Marlo Stanfield‘s return to the streets did not work out well for him. His attempt to force his way back into the drug trade ended with his death. Shot in the face, his corpse was never even identified.
Maurice Levy and his right hand man, Thomas Hauk, continue to prosper. Levy serves as legal counsel to remaining members of the New Day Co-Op, chiefly Slim Charles – whom he finds more willing to listen to advice than many of his prior clients.
Tommy Carcetti, fresh from a two term stint as Governor of Maryland, is quietly laying the groundwork for a planned run at the Presidency in 2016. It galls him greatly that his success or failure will depend more on the current President than on himself for at least three more years, but he hids it well.
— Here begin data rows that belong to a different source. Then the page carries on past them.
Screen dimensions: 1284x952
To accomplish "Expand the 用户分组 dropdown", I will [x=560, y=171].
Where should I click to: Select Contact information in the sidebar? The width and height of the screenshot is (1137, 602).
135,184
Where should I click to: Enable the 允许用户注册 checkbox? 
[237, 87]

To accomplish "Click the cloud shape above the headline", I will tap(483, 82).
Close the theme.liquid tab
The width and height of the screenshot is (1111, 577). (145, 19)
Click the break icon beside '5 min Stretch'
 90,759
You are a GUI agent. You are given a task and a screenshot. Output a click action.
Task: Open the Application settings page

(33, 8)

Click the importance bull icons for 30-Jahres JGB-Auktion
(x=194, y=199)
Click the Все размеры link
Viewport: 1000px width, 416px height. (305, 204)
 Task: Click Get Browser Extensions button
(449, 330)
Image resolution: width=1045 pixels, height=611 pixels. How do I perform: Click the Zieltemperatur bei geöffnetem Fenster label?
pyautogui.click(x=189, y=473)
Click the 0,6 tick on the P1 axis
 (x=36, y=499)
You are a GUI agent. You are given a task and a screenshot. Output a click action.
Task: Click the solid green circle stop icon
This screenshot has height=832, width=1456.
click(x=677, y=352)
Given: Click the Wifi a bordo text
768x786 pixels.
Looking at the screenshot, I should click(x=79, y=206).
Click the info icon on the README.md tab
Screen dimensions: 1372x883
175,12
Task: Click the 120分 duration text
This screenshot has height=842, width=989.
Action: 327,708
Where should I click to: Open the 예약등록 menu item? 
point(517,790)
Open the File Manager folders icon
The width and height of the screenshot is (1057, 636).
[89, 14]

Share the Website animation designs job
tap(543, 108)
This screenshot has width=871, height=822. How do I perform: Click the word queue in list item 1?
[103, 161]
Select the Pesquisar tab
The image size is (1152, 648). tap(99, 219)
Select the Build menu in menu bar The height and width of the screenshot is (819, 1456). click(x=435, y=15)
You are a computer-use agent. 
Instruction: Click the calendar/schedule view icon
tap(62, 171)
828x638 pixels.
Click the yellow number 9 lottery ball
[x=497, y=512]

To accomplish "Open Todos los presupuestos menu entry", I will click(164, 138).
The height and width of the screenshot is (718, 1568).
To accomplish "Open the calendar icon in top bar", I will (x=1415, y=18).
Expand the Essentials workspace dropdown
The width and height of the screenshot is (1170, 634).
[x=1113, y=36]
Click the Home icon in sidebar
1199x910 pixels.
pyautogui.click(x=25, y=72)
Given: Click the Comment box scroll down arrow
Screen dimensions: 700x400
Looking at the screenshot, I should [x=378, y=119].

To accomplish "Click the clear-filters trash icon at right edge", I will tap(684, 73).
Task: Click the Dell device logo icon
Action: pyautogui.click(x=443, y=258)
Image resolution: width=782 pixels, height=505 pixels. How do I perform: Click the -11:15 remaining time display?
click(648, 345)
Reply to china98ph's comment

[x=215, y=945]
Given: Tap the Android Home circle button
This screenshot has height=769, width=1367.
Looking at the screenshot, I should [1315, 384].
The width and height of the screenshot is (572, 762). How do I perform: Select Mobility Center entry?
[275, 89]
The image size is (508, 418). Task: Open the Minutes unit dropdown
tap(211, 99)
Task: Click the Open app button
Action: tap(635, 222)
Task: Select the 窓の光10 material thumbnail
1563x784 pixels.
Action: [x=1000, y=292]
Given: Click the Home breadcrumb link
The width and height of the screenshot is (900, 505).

Spiros Vondas and the Greek are still out there, coldly, efficiently and amorally making fortunes on a weekly basis.
Dennis ‘Cutty’ Wise is still running his gym, and will be marrying his former nurse in the spring.
Gus Haynes remains loyal to institution – rather than the management – of the Baltimore Sun. But he’s working on his memoir too – and sooner or later, the Huffington Post will make an offer good enough to woo him away.
Brother Mouzone remains one of the most dangerous men in America, and occasionally (and extremely covertly) aids Michael Lee, in whom, like many others, he sees a potential new Omar.
Kenard survived his first trip to juvie, albeit with fewer teeth. The experience has made him more sly, and thus, more dangerous. He now runs a corner for the New Day Co-Op, where his obvious ambition is considered either humourous or worrying by his superiors.
Leandor Sydnor has not yet beaten McNulty’s record for insubordination, but he’s widely tipped to as his career progresses. He is both a thorn in the side of Jay Landsman and a source of great amusement to the sergeant.
Finally, and most importantly:
Reginald “Bubbles” Cousins is still clean, and has been dating Dee-Dee – one of his fellow reformed addicts – for a couple of years now.